Annie's Lane Chardonnay 2003
Annie' s Lane is now one of the finest wineries in Australia's renowned Clare Valley and represents the finest vineyards in one of South Australia's great regions. The Annie's Lane wines rely on regional and varietal expression and have been awarded with over 350 trophies and medals at wine shows in Australia and across the globe since the first release in 1996. The most successful of all the wines has been the super-premium Copper Trail Shiraz.
The home of Annie's Lane is the heritage listed Quelltaler winery at the heart of Watervale, in the Clare Valley's south.

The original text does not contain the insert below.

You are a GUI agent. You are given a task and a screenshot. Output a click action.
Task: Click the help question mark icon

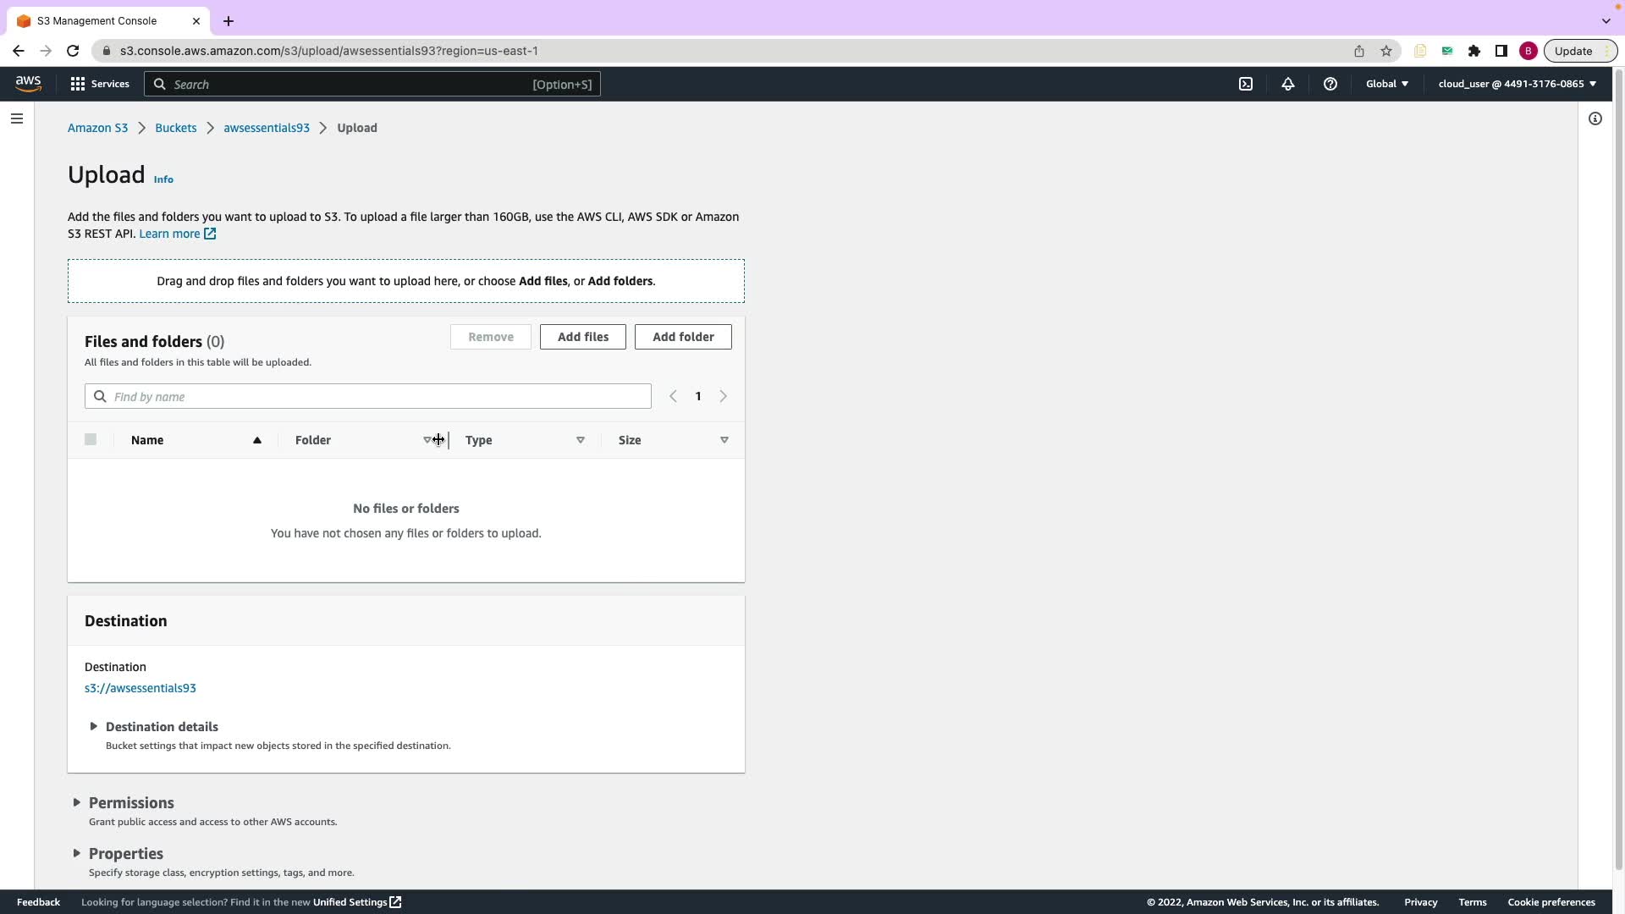1330,84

Quelltaler is the region's oldest and most important winery, dating back to 1863. Fruit for Annie's Lane is sourced from magnificent old Watervale vines as well as from vineyards to the north in the Polish Hill River sub-district where the cooler ripening period and extraordinary slate riddled soils combine to create an unmistakable stamp of the Clare Valley.

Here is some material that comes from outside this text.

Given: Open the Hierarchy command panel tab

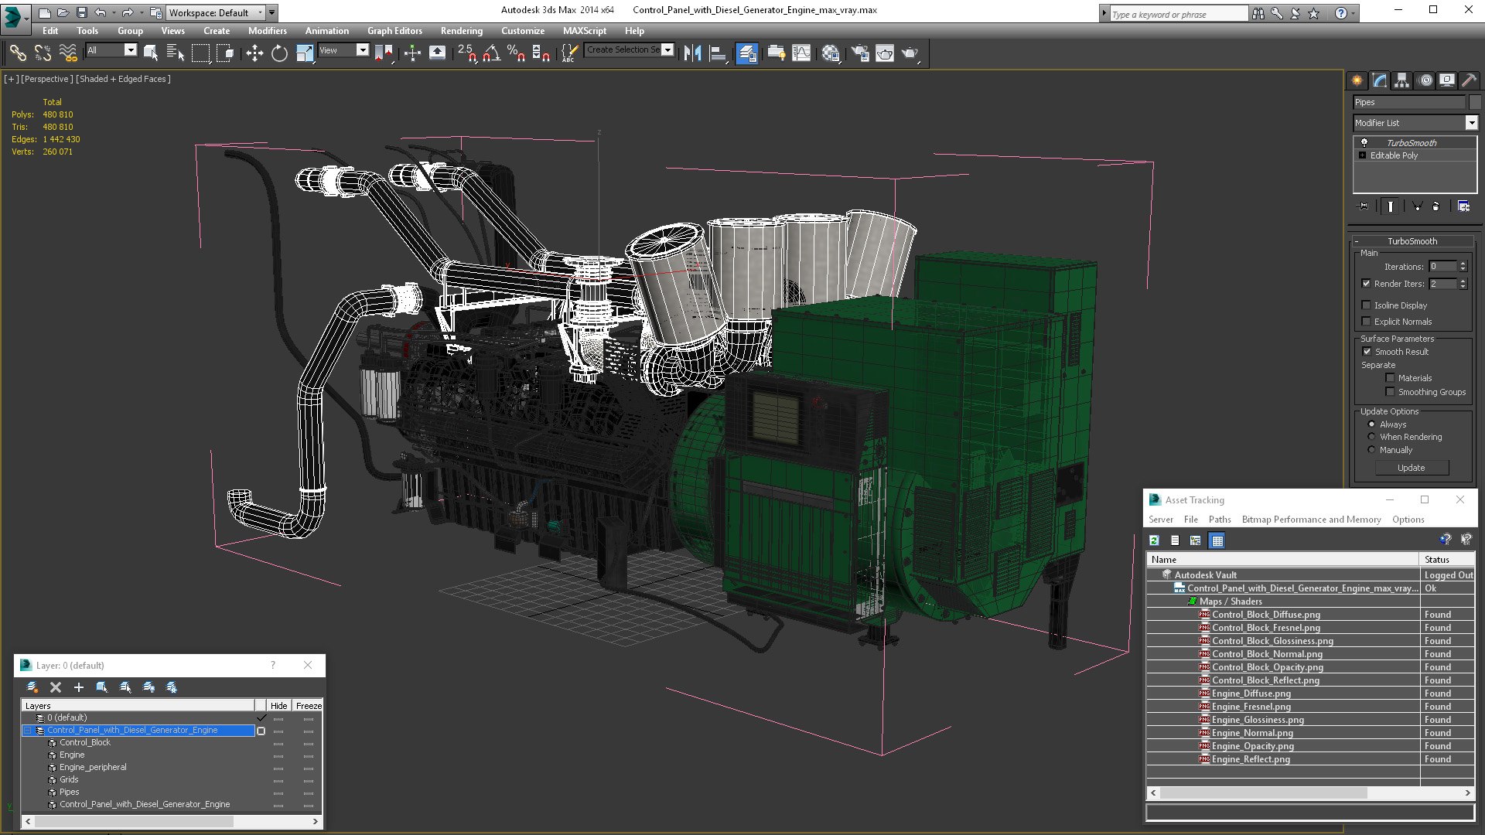Looking at the screenshot, I should tap(1401, 80).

The Clare Valley is actually a series of narrow north to south valleys, each with a different soil type and slightly different weather patterns along their stretch. In the southern heartland between Watervale and Auburn, there is mainly a crumbled, red clay loam soil called terra rossa and cool breezes come in from Gulf St. Vincent. A few miles north, in Polish Hill, is soft, red loam over clay; westerlies blowing in from the Spencer Gulf influece this area's climate.
The differences in soil, elevation, degree of slope and weather enable the region to produce some of Australia’s finest, aromatic, spicy and lime-pithy Rieslings, as well as excellent Shiraz, Cabernet Sauvignon and Malbec with ripe plummy fruit, good acid and big structure.
Clare Valley is an isolated farming country with a continental climate known for its warm and sunny days, followed by cool nights—perfect for wine grapes’ development of sugar and phenolic ripeness in conjunction with notable acidity levels.
One of the most popular and versatile white wine grapes, Chardonnay offers a wide range of flavors and styles depending on where it is grown and how it is made. While it tends to flourish in most environments, Chardonnay from its Burgundian homeland produces some of the most remarkable and longest lived examples. California produces both oaky, buttery styles and leaner, European-inspired wines. Somm Secret—The Burgundian subregion of Chablis, while typically using older oak barrels, produces a bright style similar to the unoaked style. Anyone who doesn't like oaky Chardonnay would likely enjoy Chablis.